I live in Montreal and my mother has been back in La Baie, her hometown for several years. My aunt Monique, my uncle Rémi and his wife, Martine, are the first three on the list of family caregivers. I am the fourth, because they are the ones who, also living in La Baie, take care of her from day to day.

I am feeding my mother like you would feed a child. I am not allowed to leave here, to take off my mask to eat or drink myself, to use the toilet in the room. Omicron has already started its mad progression, and these precautions are necessary to protect Mom, her neighbors and all the staff who care for them.

Better times

The last time I came, there was a lull on the pandemic side. I was allowed to be in the common dining room with my mother, the other residents and the attendants. I have incredible memories of those moments spent with them, who took care of four or five of all the residents of the 2e stage. They made jokes, tried to motivate those who pretended to let go, presided with firmness and delicacy at all stages of the meal. And they played clowns, teased the boarders, teased each other. I was there, laughing a big, straight laugh at each of their jokes, and it felt so good to watch them and experience it with them.
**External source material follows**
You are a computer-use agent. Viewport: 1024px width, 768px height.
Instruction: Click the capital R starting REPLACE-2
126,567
I think about all this while feeding mom, alone with her in her room, banned from the common room like all caregivers, Omicron obliges. My mother and I, despite our rocky relationship, shared this: a certain very teasing humor, a visceral urge to laugh, sometimes in the worst moments. It’s one of the last things to leave her: her humor. My jokes no longer have any effect on him, even the simplest and most childish ones. She doesn’t understand them.
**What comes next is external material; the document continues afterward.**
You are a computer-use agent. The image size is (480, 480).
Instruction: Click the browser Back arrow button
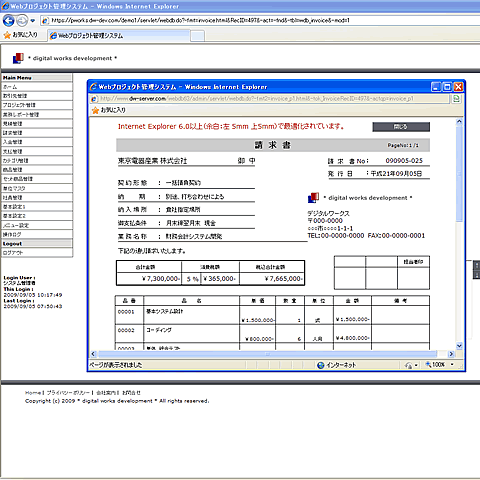point(8,21)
I try to convince her to eat his meat. On the wall, just behind, there is a photo of her in her forties, at the counter of the stationery that she had opened at one time in Montreal. She sold pens, quills, cards, paper, trinkets, gifts. After years of teaching French to immigrants for a school board, she decided to give it a go: start another life, have her own shop.

A life, before

The woman I am spoon-feeding and whom the CHSLD attendants know sick, declining, stricken with dementia, this woman they take care of, has had a life filled with daring projects. In the world of music, politics, then with this business.

Before that, she had met a Tunisian in her part of the country and had welcomed him into her life. They got married and had two daughters, my sister and me. They left Saguenay for the big city, Montreal. They divorced and she opened this shop where I had my first job as a college student.

All this life, her life, comes to mind as I look at this photo of her, head held high, determined, beautiful and full of life behind her checkout counter.

I look at the one in front of me today and I tell myself that even though she doesn’t remember it, she carries it all inside her.

And all the other boarders, the elders who live here because their families are unable to accommodate them, what adventures, what accomplishments, what follies and what exploits are hidden in a corner of their brain to which they no longer have access ? What memories and what small revolutions are they no longer able to tell us about or remember?

I think of the attendants who take care of them, laugh with them, provide them with all the necessary care, after almost two years of a pandemic, without giving up, without losing their rigor or their commitment to the task and I say to myself: They may not know in detail all the routes behind each of their residents, that would be impossible. But one thing is obvious: in the way they address their residents and their families, the staff of the Bagotville CHSLD, even after two years of this incredibly difficult situation, continue to act with a respect that today upsets me. I thank them with all my heart.

Because it seems, in each of their gestures, that they and they know that behind these fragile, damaged bodies, behind these beings now without memory, without words, there are people who have lived through serious moments and moments fabulous, people who have done incredible things, who have vibrated, acted, dared.